When Gui later contacted Swedish foreign affairs officials, they told her that they were not aware of the meeting. [Source]
Gui Minhai was one of five Hong Kong-based publishers who were abducted by mainland authorities and taken to China in late 2015. Gui vanished from his vacation home in Pattaya, Thailand before resurfacing months later in detention in mainland China. Gui was released in October 2017 after serving two years in prison for an alleged fatal traffic accident. He then lived under surveillance in China before being detained again in January 2018 while travelling on a train with Swedish diplomats.
“There was a lot of wine, a lot of people, and a lot of increasingly strange questions,” Gui wrote. “But because Ambassador Lindstedt was present and seemingly supportive of whatever it was that was going on, I kept assuming that this had been initiated by the Swedish Foreign Ministry.”
She wrote that the meetings mostly took place in a hotel lounge only accessible by a key card, and when Gui wanted to meet a friend she was told to invite the friend to the lounge as well.
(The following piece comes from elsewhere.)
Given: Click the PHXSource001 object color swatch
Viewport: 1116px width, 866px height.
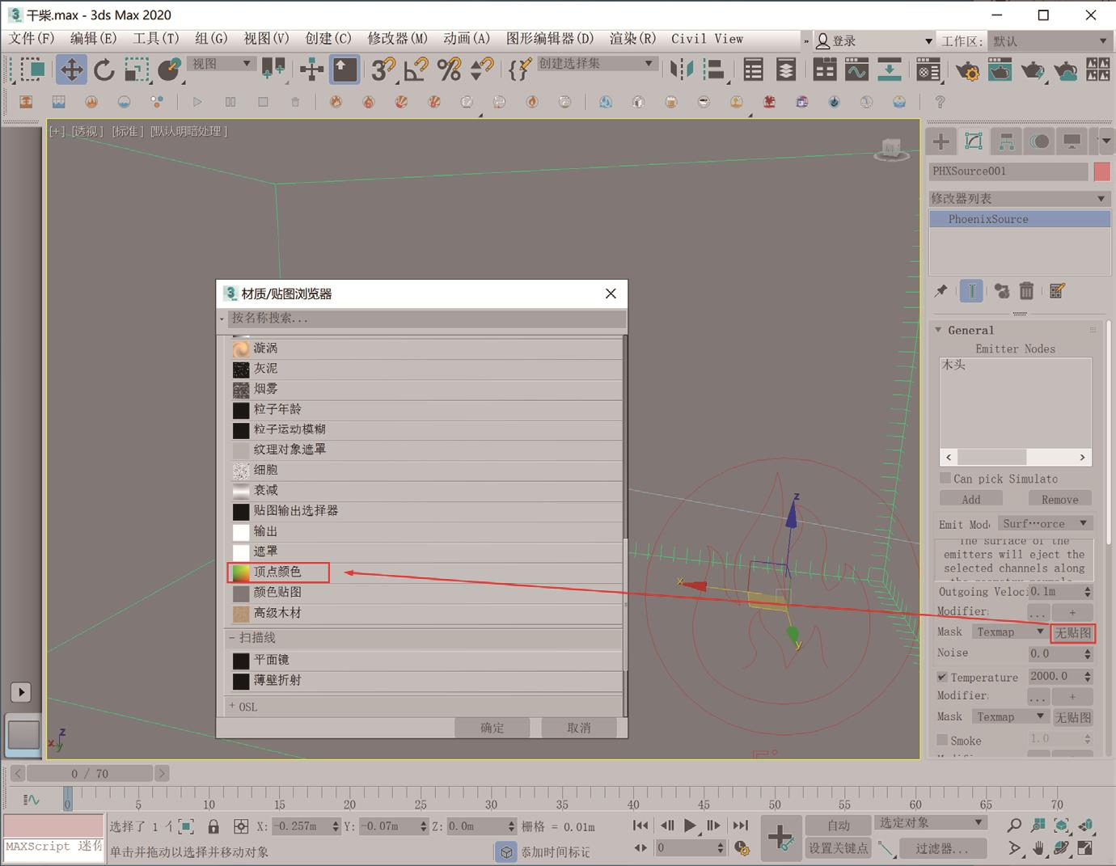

Gui, who has spent the years since her father’s imprisonment campaigning for his release, said the businessmen made vague promises to help her father and even offered her a job in China and help arranging a visa.
The businessmen claimed to be in touch with the Chinese Communist Party, Gui said in her blog post, and at one point offered to help her father in exchange for Gui’s silence and an end to her campaigning. They also claimed that Lindstedt’s career would be damaged if Gui continued to speak to media.
“Ambassador Lindstedt, who was sat next to me, agreed to the plan. She said that if my father was released, she’d go on Swedish television and speak of the bright future of Sweden-China relations, as well as express regret over the Chinese tourist hotel incident in Stockholm last year, and the subsequent coverage of it on a Swedish comedy show,” Gui wrote. [Source]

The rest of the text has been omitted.